Print every one of these records back word for word, with no changes.
◇ ◇ ◇
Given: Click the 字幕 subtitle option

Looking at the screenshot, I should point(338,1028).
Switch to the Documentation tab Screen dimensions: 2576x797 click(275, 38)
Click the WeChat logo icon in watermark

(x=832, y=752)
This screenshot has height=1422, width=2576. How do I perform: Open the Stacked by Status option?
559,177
◇ ◇ ◇
Output of the exercise:
Given: Click the 字幕 subtitle option

Looking at the screenshot, I should point(338,1028).
Switch to the Documentation tab Screen dimensions: 2576x797 click(275, 38)
Click the WeChat logo icon in watermark

(x=832, y=752)
This screenshot has height=1422, width=2576. How do I perform: Open the Stacked by Status option?
559,177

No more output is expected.